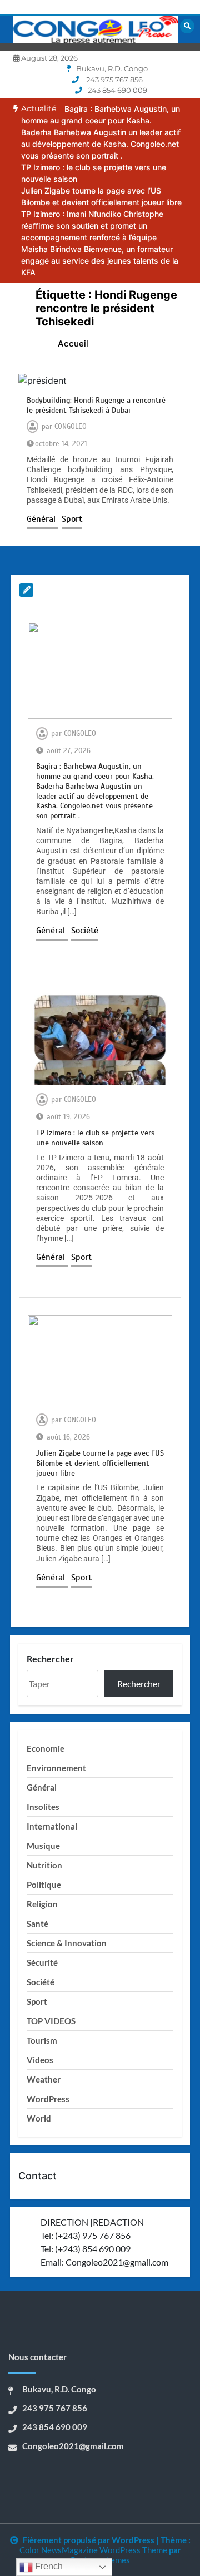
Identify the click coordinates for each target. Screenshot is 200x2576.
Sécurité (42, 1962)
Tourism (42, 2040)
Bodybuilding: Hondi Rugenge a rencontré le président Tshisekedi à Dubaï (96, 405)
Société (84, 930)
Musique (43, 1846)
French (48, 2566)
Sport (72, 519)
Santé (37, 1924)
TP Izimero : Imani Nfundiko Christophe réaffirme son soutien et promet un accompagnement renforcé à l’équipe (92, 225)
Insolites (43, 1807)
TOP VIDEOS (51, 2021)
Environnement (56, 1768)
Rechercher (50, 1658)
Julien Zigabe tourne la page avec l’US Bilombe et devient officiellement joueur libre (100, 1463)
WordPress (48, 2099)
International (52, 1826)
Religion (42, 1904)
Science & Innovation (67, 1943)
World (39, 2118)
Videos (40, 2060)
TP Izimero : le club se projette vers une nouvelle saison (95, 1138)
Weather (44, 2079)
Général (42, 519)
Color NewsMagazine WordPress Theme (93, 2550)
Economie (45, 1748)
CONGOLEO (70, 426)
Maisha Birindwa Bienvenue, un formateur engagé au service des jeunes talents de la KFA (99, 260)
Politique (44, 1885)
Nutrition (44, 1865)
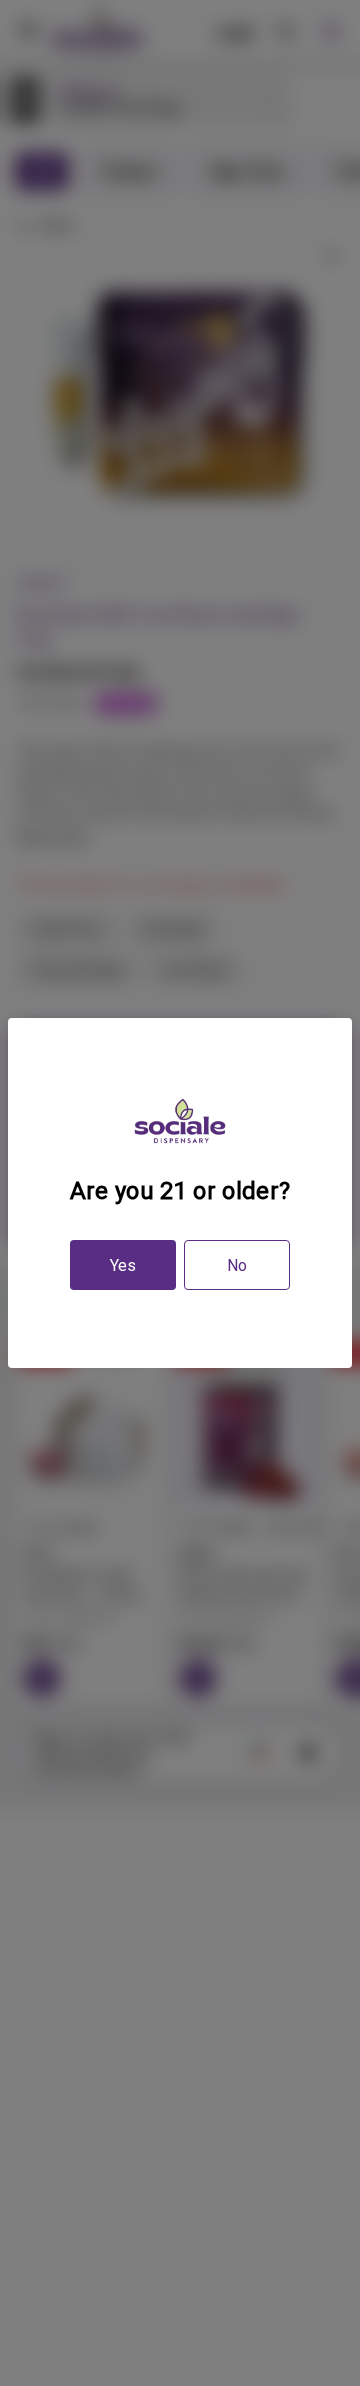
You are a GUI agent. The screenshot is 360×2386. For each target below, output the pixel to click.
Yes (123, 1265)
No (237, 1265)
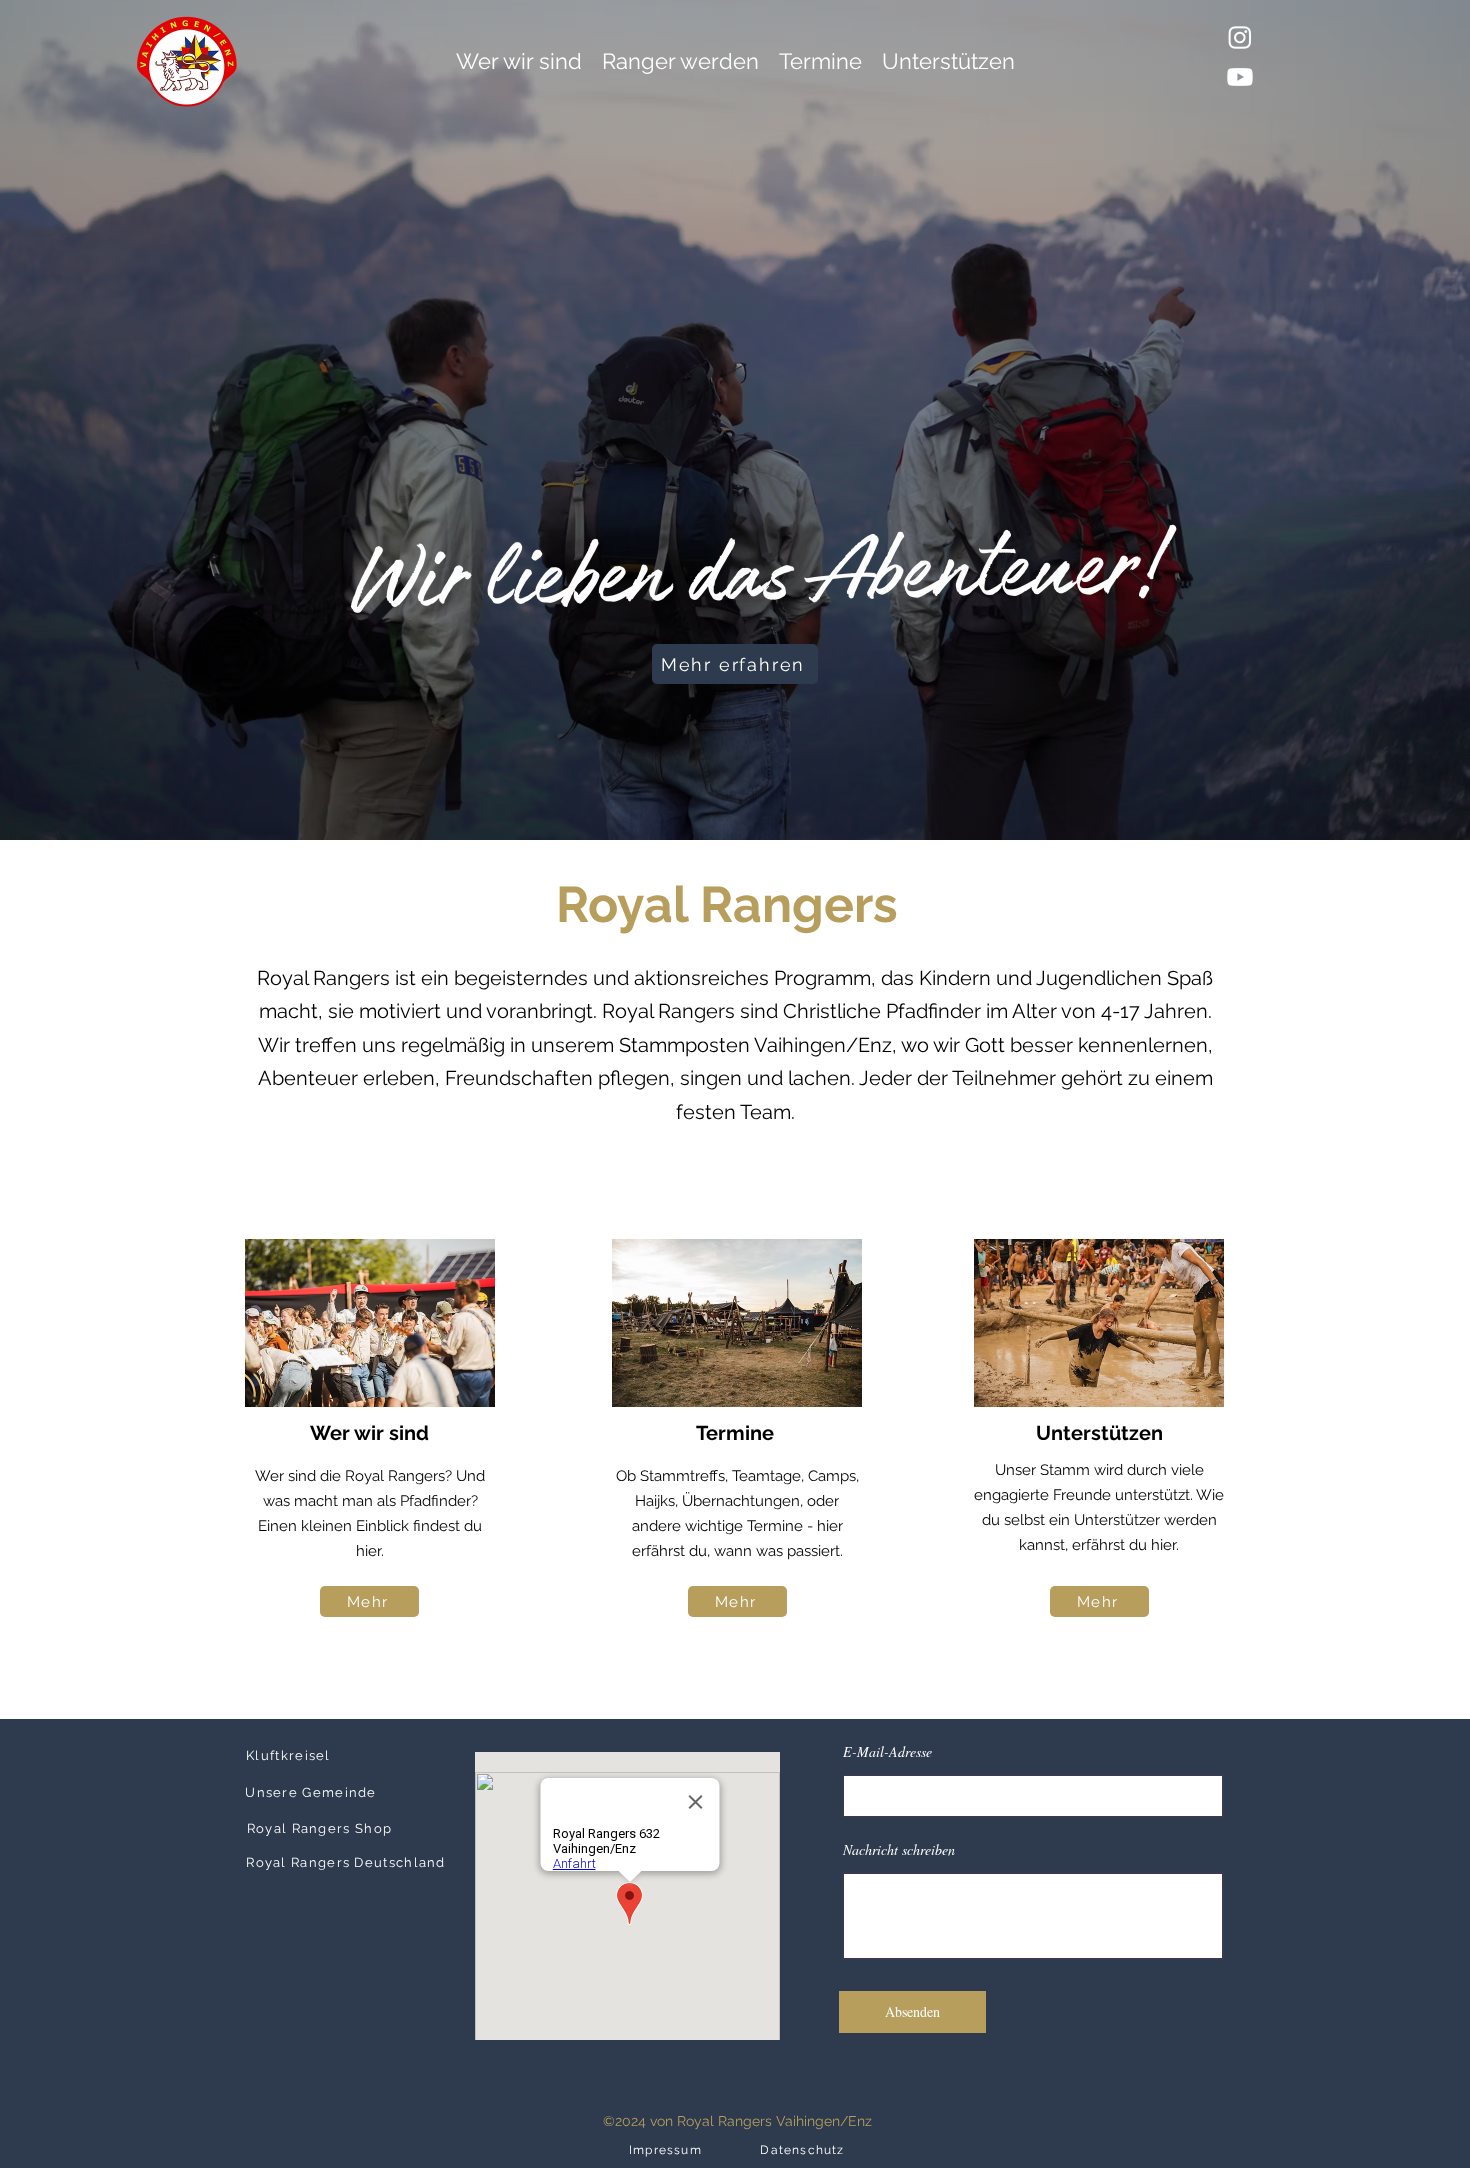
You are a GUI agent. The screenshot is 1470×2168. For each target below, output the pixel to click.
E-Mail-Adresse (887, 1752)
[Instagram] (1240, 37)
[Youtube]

★ ★ ★ ★

Reproduce the listing above exactly, but skip the pictures.

## EXERCISE SOLUTION
Identify the click coordinates for each target. Screenshot is 200x2576.
Sécurité (42, 1962)
Tourism (42, 2040)
Bodybuilding: Hondi Rugenge a rencontré le président Tshisekedi à Dubaï (96, 405)
Société (84, 930)
Musique (43, 1846)
French (48, 2566)
Sport (72, 519)
Santé (37, 1924)
TP Izimero : Imani Nfundiko Christophe réaffirme son soutien et promet un accompagnement renforcé à l’équipe (92, 225)
Insolites (43, 1807)
TOP VIDEOS (51, 2021)
Environnement (56, 1768)
Rechercher (50, 1658)
Julien Zigabe tourne la page avec l’US Bilombe et devient officiellement joueur libre (100, 1463)
WordPress (48, 2099)
International (52, 1826)
Religion (42, 1904)
Science & Innovation (67, 1943)
World (39, 2118)
Videos (40, 2060)
TP Izimero : le club se projette vers une nouvelle saison (95, 1138)
Weather (44, 2079)
Général (42, 519)
Color NewsMagazine WordPress Theme (93, 2550)
Economie (45, 1748)
CONGOLEO (70, 426)
Maisha Birindwa Bienvenue, un formateur engagé au service des jeunes talents de la KFA (99, 260)
Politique (44, 1885)
Nutrition (44, 1865)
You are a GUI agent. The screenshot is 360×2386. For each target below, output the pixel to click.
Yes (123, 1265)
No (237, 1265)
You are a GUI agent. The screenshot is 1470×2168. For each target below, output the pixel to click.
E-Mail-Adresse (887, 1752)
[Instagram] (1240, 37)
[Youtube]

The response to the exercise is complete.